• **Instructions for the task**
Return every record below exactly as written, omitting any pictures.

Dataset records:
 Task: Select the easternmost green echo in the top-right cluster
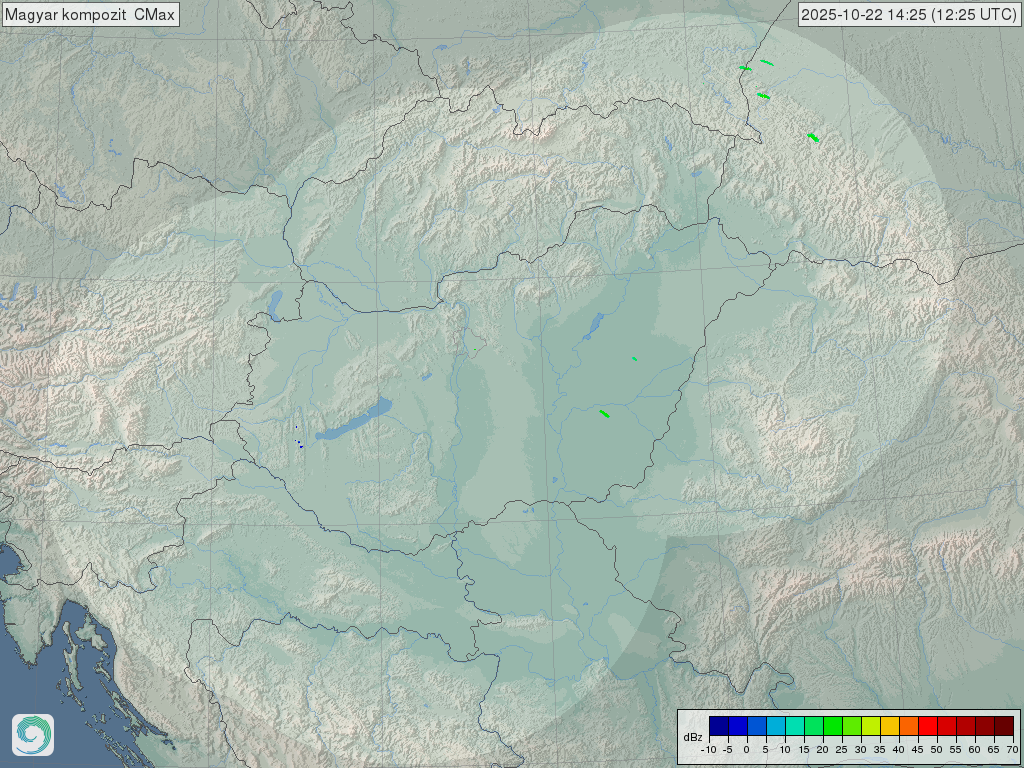(x=813, y=137)
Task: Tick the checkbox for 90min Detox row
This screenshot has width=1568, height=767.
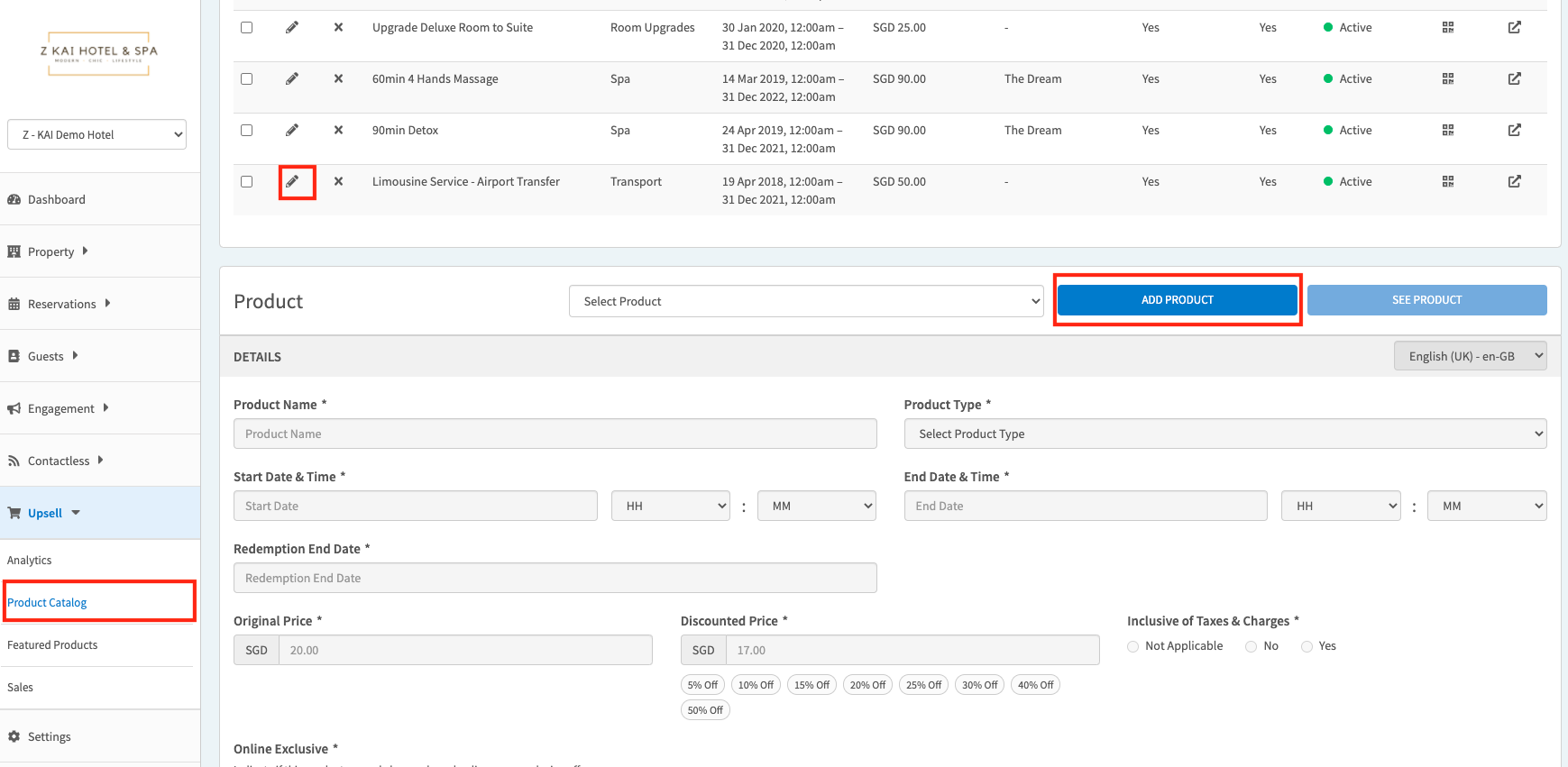Action: [x=246, y=131]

• **Solution to the exercise**
 Task: Select the easternmost green echo in the top-right cluster
(x=813, y=137)
Task: Tick the checkbox for 90min Detox row
This screenshot has width=1568, height=767.
Action: [x=246, y=131]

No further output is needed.